Después del horror de la Segunda Guerra Mundial y sus 60 millones de muertos, entre ellos los del Holocausto –particularmente inhumano, monstruoso- se pensó o se soñó que nunca más, nunca más, deberían suceder tales atentados contra la positividad humana. Como los autores mayores de esas demostraciones de las tendencias demoníacas del hombre no podían siquiera voltear a ver su pasado y los vencedores también sabían de sus capacidades destructivas y de la vastedad de la sangre por ellos derramada, se pensó que se había llegado a un punto de no retorno, a un límite de los émulos de Caín. En adelante quedaba crear los instrumentos para que nosotros todos, el homo sapiens, iniciáramos un camino de redención.
Sin duda, no bastaban los mea culpa o las promesas de sentimientos y razones. Cuántas veces los habíamos hecho en la historia para violarlos casi al unísono. En fin, la historia de la crueldad humana parecía consustancial a su naturaleza, como pensaba agudamente Freud. Había, pues, que crear instrumentos lo más consistentes e impersonales posibles para lograr atenuar esa violencia que mata y destruye. La solución, que no era del todo novedosa, algo había desde comienzos de siglo, era la constitución de un derecho internacional cada vez más vasto y sólido que buscara la paz y la armonía entre las naciones y consustancialmente edificar instituciones capaces de sustentarlo, ejecutarlo.
Por supuesto, todo ello tiene una historia compleja y accidentada que no vamos a tocar. Tan solo señalar que la ONU, las Naciones Unidas, es la más ambiciosa y la más eficaz edificación humana para la gerencia de la paz y la armonía en un mundo por naturaleza convulso, aquí o allá. Es igualmente difícil hacer un balance de lo que ella ha representado en los setenta y tantos años de su formación. Seguramente muchas cosas hubiesen sido peor sin su presencia, siempre limitada. Incluso, no puede obviarse que se han multiplicado no solo organismos sectoriales suyos, sino que han surgido numerosos otros instrumentos colectivos de toda naturaleza. La OEA entre nosotros americanos, verbigracia. Vivimos en un mundo pleno de entidades internacionales de distintos ámbitos y funciones. En pocas palabras un mundo que aspira, con y sin éxito, a racionalizar y legalizar sus relaciones entre naciones de todo tipo, tendientes a hacerlas funcionales y positivas.

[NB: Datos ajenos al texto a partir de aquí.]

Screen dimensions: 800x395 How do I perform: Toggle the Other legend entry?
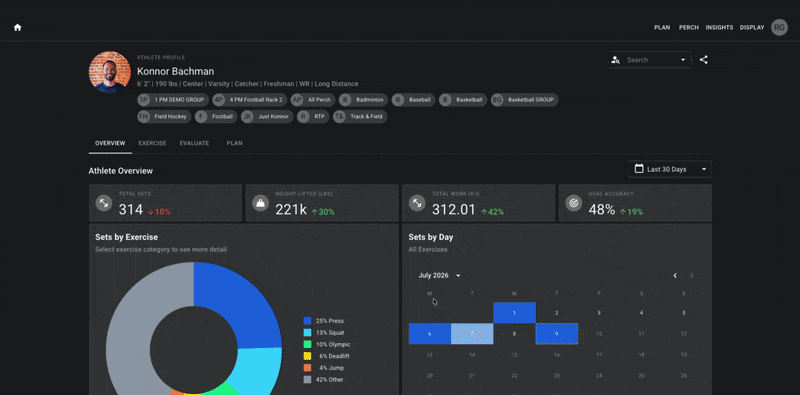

Esto para decir que aun los mandatos de la ONU, para referirnos al mayor y más ambicioso organizador de nuestras pasiones, han sufrido crecientemente del desacato de varios de sus miembros. Hasta el punto de que su actual secretario general ha decretado una “era del caos”, ha dicho recientemente:“Hay gobiernos que ignoran y socavan los mismos principios del multilateralismo, sin rendir en absoluto cuentas. El Consejo de Seguridad, principal herramienta para la paz mundial, está estancado debido a las fisuras geopolíticas”. Las guerras se multiplican y no obedecen sino a su propia lógica, matar y destruir la obra humana. Se ha llegado a impedir entrar a países a las autoridades y funcionarios de la ONU; se desconocen abiertamente los mandatos de la organización, sin excusas siquiera. Y el Consejo de Seguridad, que claman por su transformación, por su democratización, traba, veta cada vez más las eventuales soluciones obvias a determinados conflictos. Un mundo con mermados límites legales y éticos, con la bomba nuclear sobre su cabeza y el derrape climático en la esquina de la historia. Es realmente un mundo bárbaro.
Para terminar, porque es lo nuestro, baste ver la actitud de nuestro gobierno que no sólo ha practicado el fraude electoral más inimaginable y se burla desafiante de una de las reacciones internacionales más amplias e intensas que haya conocido el continente.
La era del caos, del salvajismo transnacional, de la violencia y las guerras que se multiplican o se extienden. Un mundo de violencia de nuevo, tanático.